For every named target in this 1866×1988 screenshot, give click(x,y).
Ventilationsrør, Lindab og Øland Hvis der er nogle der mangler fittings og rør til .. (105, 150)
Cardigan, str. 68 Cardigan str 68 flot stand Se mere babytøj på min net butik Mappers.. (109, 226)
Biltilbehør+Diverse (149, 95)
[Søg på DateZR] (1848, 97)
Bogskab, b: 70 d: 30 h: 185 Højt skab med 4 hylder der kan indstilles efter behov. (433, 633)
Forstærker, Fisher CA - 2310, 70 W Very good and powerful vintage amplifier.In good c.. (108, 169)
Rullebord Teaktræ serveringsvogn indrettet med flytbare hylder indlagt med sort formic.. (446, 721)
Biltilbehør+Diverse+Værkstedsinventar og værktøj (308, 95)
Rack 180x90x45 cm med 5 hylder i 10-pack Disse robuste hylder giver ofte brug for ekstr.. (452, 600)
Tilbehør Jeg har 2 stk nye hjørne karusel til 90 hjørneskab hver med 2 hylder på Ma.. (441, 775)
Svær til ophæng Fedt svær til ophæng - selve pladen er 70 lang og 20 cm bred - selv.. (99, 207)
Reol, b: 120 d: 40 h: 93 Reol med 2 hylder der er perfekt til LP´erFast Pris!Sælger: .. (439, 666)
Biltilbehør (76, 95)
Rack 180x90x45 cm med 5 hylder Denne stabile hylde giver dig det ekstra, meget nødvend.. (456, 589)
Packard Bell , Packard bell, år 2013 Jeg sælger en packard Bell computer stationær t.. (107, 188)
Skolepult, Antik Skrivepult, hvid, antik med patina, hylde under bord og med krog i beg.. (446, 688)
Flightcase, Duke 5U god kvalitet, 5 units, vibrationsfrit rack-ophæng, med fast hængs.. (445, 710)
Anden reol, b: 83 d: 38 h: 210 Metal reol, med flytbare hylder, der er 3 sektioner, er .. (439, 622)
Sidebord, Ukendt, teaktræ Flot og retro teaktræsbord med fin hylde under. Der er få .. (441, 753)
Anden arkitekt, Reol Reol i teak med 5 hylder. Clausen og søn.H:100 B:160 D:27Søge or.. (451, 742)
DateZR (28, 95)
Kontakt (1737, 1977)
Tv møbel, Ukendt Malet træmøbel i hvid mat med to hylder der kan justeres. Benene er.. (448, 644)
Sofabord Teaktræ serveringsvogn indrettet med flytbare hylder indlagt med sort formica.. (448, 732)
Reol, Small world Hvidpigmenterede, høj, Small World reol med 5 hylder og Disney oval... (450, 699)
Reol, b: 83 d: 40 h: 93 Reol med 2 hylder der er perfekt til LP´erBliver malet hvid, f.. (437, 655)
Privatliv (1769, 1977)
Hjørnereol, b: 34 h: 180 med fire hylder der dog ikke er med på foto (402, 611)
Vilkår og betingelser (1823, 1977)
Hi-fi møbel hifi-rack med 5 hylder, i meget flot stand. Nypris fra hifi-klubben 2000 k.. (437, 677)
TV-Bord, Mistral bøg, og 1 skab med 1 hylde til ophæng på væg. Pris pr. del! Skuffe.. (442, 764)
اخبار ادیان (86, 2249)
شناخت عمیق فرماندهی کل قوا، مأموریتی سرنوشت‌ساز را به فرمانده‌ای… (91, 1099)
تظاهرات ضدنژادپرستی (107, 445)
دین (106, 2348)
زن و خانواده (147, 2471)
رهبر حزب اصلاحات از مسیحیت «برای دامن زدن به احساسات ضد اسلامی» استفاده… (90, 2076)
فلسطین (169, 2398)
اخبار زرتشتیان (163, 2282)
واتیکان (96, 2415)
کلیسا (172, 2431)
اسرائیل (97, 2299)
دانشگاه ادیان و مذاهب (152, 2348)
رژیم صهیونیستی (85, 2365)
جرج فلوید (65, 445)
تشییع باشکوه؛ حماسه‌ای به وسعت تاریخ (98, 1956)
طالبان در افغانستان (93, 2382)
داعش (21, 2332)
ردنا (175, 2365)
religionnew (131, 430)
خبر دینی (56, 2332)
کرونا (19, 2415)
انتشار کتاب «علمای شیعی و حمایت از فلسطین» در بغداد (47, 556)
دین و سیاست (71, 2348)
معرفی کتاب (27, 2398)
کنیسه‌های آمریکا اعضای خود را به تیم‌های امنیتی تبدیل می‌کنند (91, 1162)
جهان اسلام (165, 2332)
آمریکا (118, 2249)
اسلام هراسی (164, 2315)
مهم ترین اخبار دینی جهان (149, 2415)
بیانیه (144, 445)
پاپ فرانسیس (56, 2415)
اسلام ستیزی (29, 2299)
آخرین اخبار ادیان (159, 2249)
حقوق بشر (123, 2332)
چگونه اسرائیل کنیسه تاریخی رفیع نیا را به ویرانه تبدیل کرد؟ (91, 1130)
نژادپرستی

------

**DIRECTIONS:** After locating the line that holds "داعش (21, 2332)", print it and each line after it through the end of the data, exactly as it stands.

**PROBLEM SOLUTION:**
داعش (21, 2332)
ردنا (175, 2365)
religionnew (131, 430)
خبر دینی (56, 2332)
کرونا (19, 2415)
انتشار کتاب «علمای شیعی و حمایت از فلسطین» در بغداد (47, 556)
دین و سیاست (71, 2348)
معرفی کتاب (27, 2398)
کنیسه‌های آمریکا اعضای خود را به تیم‌های امنیتی تبدیل می‌کنند (91, 1162)
جهان اسلام (165, 2332)
آمریکا (118, 2249)
اسلام هراسی (164, 2315)
مهم ترین اخبار دینی جهان (149, 2415)
بیانیه (144, 445)
پاپ فرانسیس (56, 2415)
اسلام ستیزی (29, 2299)
آخرین اخبار ادیان (159, 2249)
حقوق بشر (123, 2332)
چگونه اسرائیل کنیسه تاریخی رفیع نیا را به ویرانه تبدیل کرد؟ (91, 1130)
نژادپرستی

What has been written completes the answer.